CS111 Lecture 19 Scribe Notes

CS111 Scribe Notes

Cloud Computing and Security Continued

Collin Lambert and Girish Nanjundiah

Note To Class:
You should all read the cloud computing paper , it will be on the final.

Real Computing

Mainframes(1960s) are large computers that consist of peripheral processing units (PPUs) connected a bus and disk data. The bus also allows communication with the CPU. They are usually used by large organizations for data processing. Some of the big names in mainframes are IBM and Fujitsu. Their advantages are:

Data-Intensive computing, were originally used for lots of calculations
Data-Optimization: You can always stream data from a disk with peripheral processing units.
Reliability: Mainframes always run, you don't have to worry about failures

Mainframe

Clusters(1990s) are a group of linked computers working closely enough that they seem to resemble a single unit. However, the individual computers know that they are linked by a bus unless they are running on a single-image cluster (see below). Some of the big names in clusters are Beowulf and SGE(Sun Grid Empire). Some of their advantages are:

They can compute with better performance than single computers in many cases
They can be more cost-effective than single computers.
Single-image cluster: A cluster where the applications "think" they are all on the same machine. It doesn't work because it is difficult to optimize and isntall.

Clusters

Clouds

Clouds can be thought of as "clusters of clusters." They are an abstraction used to represent a large infrastructure in which users don't always need to know the underlying details and mechanisms of what goes on underneath. Some of the big names are Amazon, EC2, and Globus. Clouds have numerous advantages such as reduced cost in many cases. However, there are many potential problems that need to be addressed as well:

Political Problems -> Technical Problems:
Who controls the cloud? A cloud requires multiple groups (i.e. Stanford, MIT, CalTech, etc.) but there must be one group in charge of the cloud. This maps to a security issue, who controls access of users?
Who pays for the cloud? A cloud is not free, it requires plenty of hardware and man hours to keep running. This maps to resource management and can in turn affect the performance of the cloud.

Cloud advantages:

Short-term commitment (capitol investment savings).
You pay as you build your cloud.
The cloud can grow quickly as needed with fast scaling.

Mainframe

Cloud disadvantages:

Price($): If the amount of computing is stable, it is better to use clusters.
Privacy: Data confidentiality (can be solved with encryption).
Network latency.
Data transfer is a bottleneck
- Archiving: Different storage sizes and speeds.
Bugs: Difficult to fix as you scale the cloud.
- Unsolved Problem (if by solving you mean cheaply).
Security (besides confidentiality): such as denial of service and physical attacks
Overload Risks
- Multiple suppliers.
- There is a possibility of exceeding cloud capacity.

Mainframe

Other problems include vendor lock-in and software licensing
-Vendor lock-in is where you are forced to go with just one company's product. An example would be a user going with Microsoft to satisfy needs in one area and eventually having to move everything else to Microsoft, too.
-Software licensing involves cases where software is not free so placing multiple copies of the same piece of software will cost much more.

More Security

Groups
  Traditionally Unix was set up so that the user could only belong to one group. This can cause many issues for users. For example, say Professor Eggert belonged to the Professor group, which meant he had access to all professor files. But say he also wanted access to the T.A. files (which belonged to members of the T.A. group), he'd have a problem.
  Another issue was creating a group. Traditionally a group could only be created by the root, limiting the control of an average user. If Professor Eggert was interested in creating a CS111 group, he would have to contact the individual in charge of the department servers.
  With this form of security, the owner of a file could only allow access to:

Anyone on the system
The group to which you belong to
Or only yourself

These properties were stored in the form rwxrwxrwx. The first three variables are the read, write and executable permissions for the owner of the file. The next three are for the group, and the last three are for other.

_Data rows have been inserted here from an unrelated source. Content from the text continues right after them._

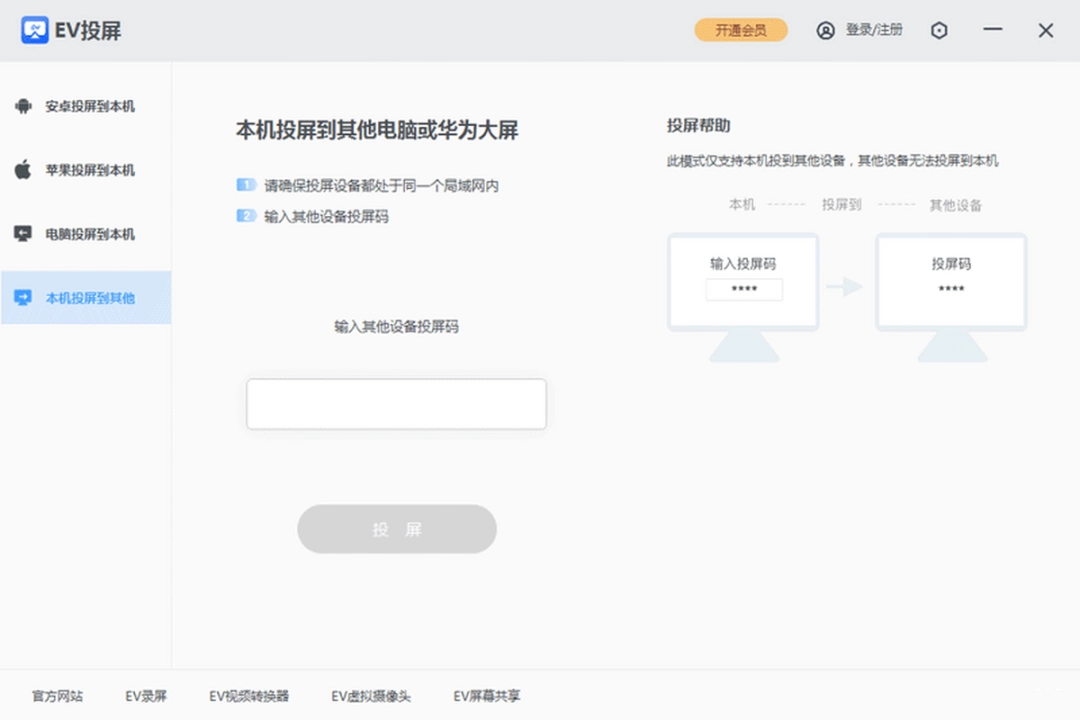Open the EV屏幕共享 link
The height and width of the screenshot is (720, 1080).
pyautogui.click(x=486, y=696)
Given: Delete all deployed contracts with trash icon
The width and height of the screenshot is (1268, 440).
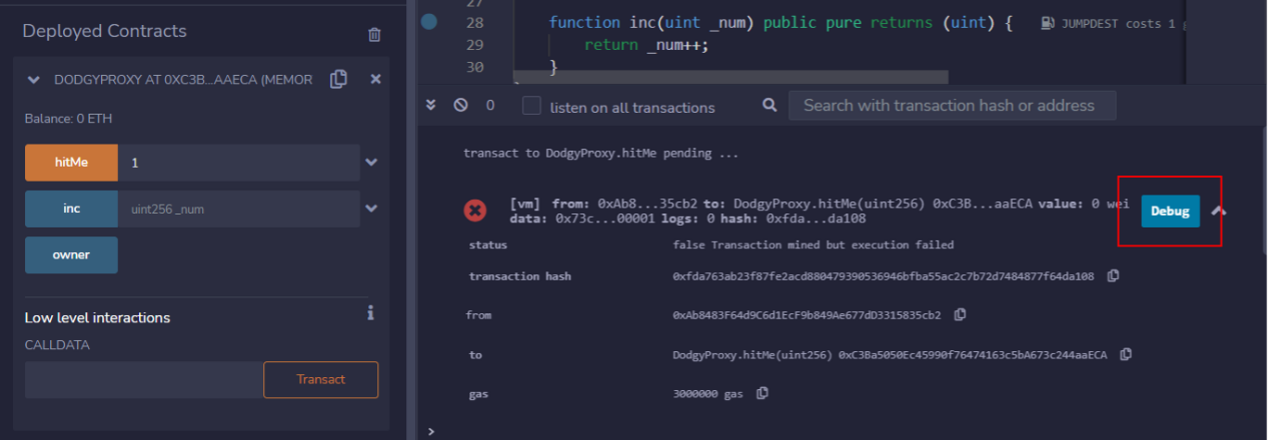Looking at the screenshot, I should pos(374,34).
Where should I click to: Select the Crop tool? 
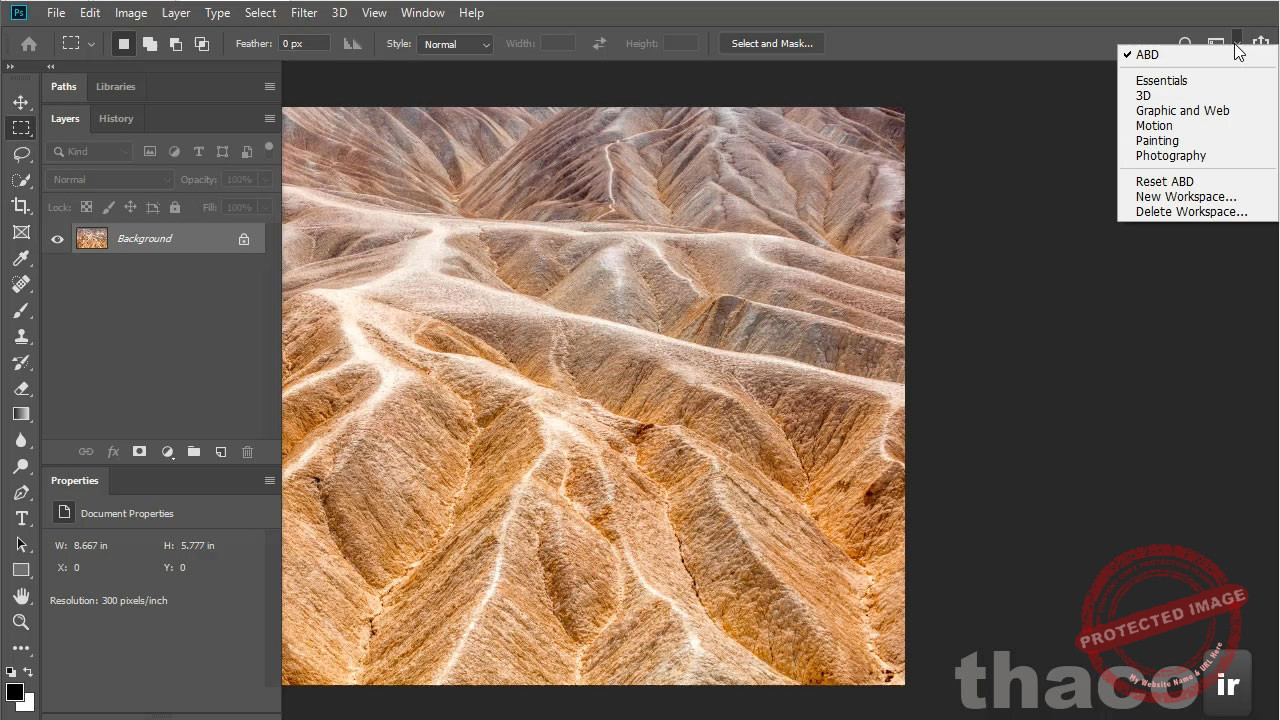coord(21,206)
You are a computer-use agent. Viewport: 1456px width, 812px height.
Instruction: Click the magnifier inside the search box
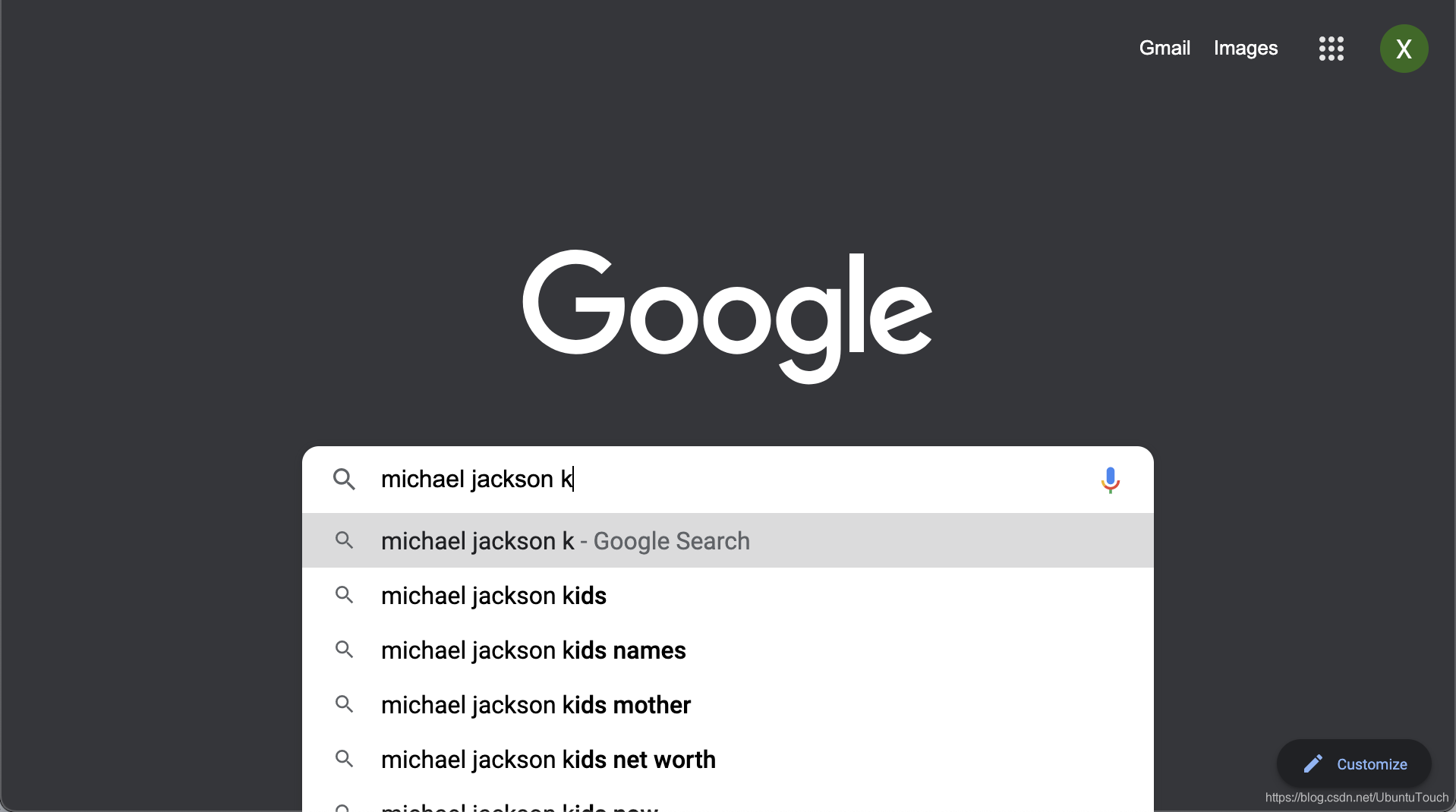tap(345, 480)
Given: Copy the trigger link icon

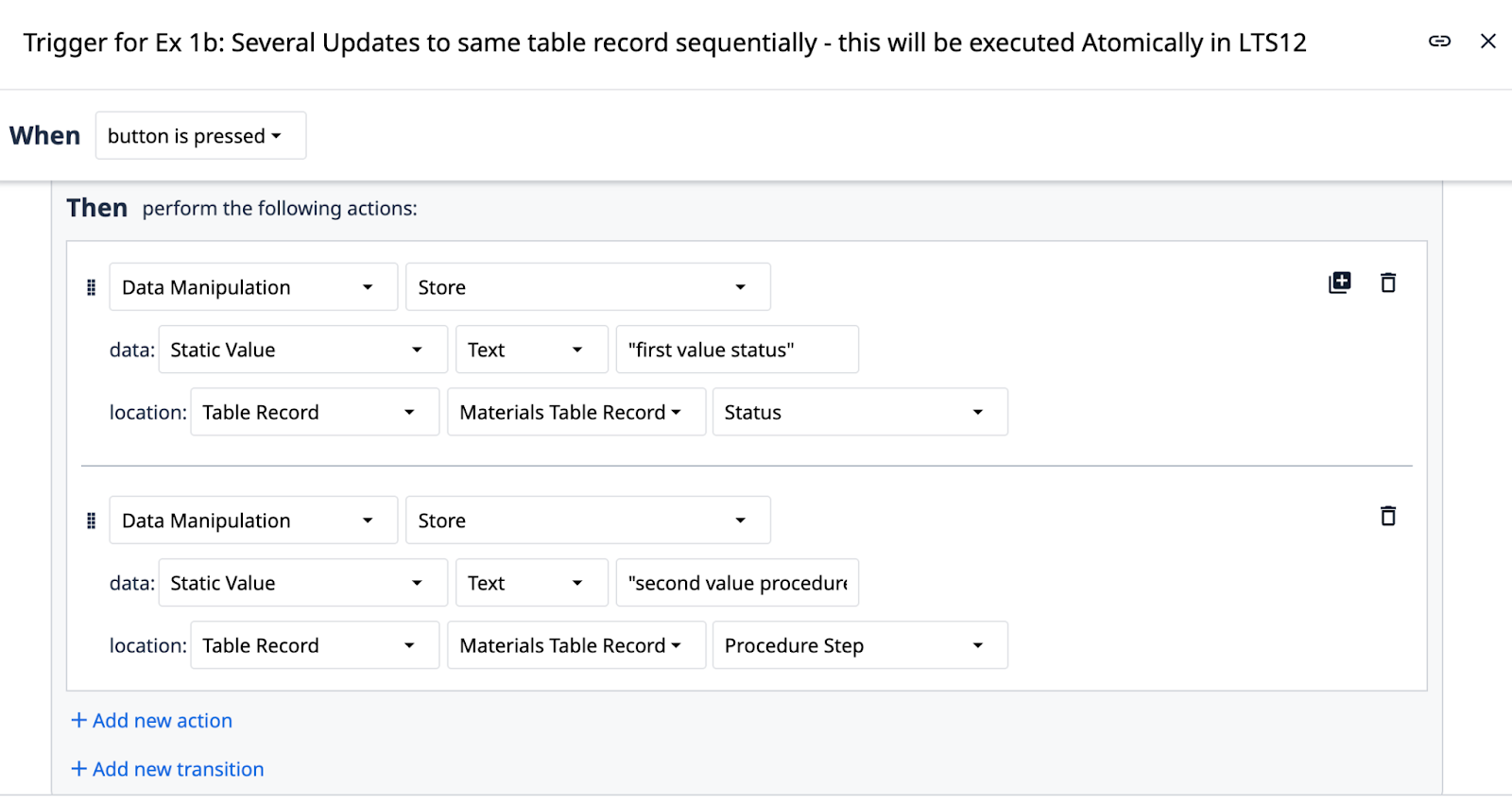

ACL's (Access Control Lists)
Access Control Lists are lists of all the people who have read, write, and/or executable rights to a given file. Every file has its own ACL which can be viewed with the getfacl [-dRLPvh] filename command and edited with the setfacl [-bkndRLPvh] [{-m|-x} acl_spec] [{-M|-X} acl_file] filename command. This allows multiple groups to have access to the same file, in the previous example allowing Professor Eggert to access both the professor group's files and the T.A. group's files.

$getfacl
user::rwx
user:Frank:rwx
group::--x
mask::r-x
other::rwx

A key idea to always remember is to make sure that your default ACL's are right when a resource is created. If you ensure that, less has to be changed for every file and the security of the file is stronger. For example, you don't want your default ACL to be read, write, and executable for all users.

For more Linux ACL information please refer to the following site: Posix Access Control Lists on Linux

RBAC (Role-Based Access Control)
The idea of Role Based Access Control is that every user and application can assume one or more roles. A role defines the sort of access the user or application is allowed. Some example roles could be:

Backup (given permission to read all files but not write to them)
Poweroff
Change Grades (permission to read and write to a limited number of files

There are two mechanisms for enforcing access control:

ACL's, etc: Each resource has an ACL attached to it that holds all permissions. This method requires the operating system to act as the mediator (through syscalls.) The operating system will check whether the principal has rights based on the resource's ACL. This method is unforgeable since everything goes through the operating system.
Capabilities: Each principal has a set of capabilities in the form of hased pointers to the resource. Each hash pointer is unique in the respect that it holds the capabilities of the principal. This does not require OS mediation and in some respects is much simpler that ACL's. Unfortunately, if another principal obtains a forged hash pointer it may gain unwarranted access to a resource since the access is not checked by the OS.

Trusted Software
From an Operating Systems viewpoint, Operating Systems do not trust applications because they don't trust users and applications are controlled by users. They also run on behalf of users. However, some programs are trusted, so which software should we trust? As few as possible.

Examples:

Can we trust users to use programs like this?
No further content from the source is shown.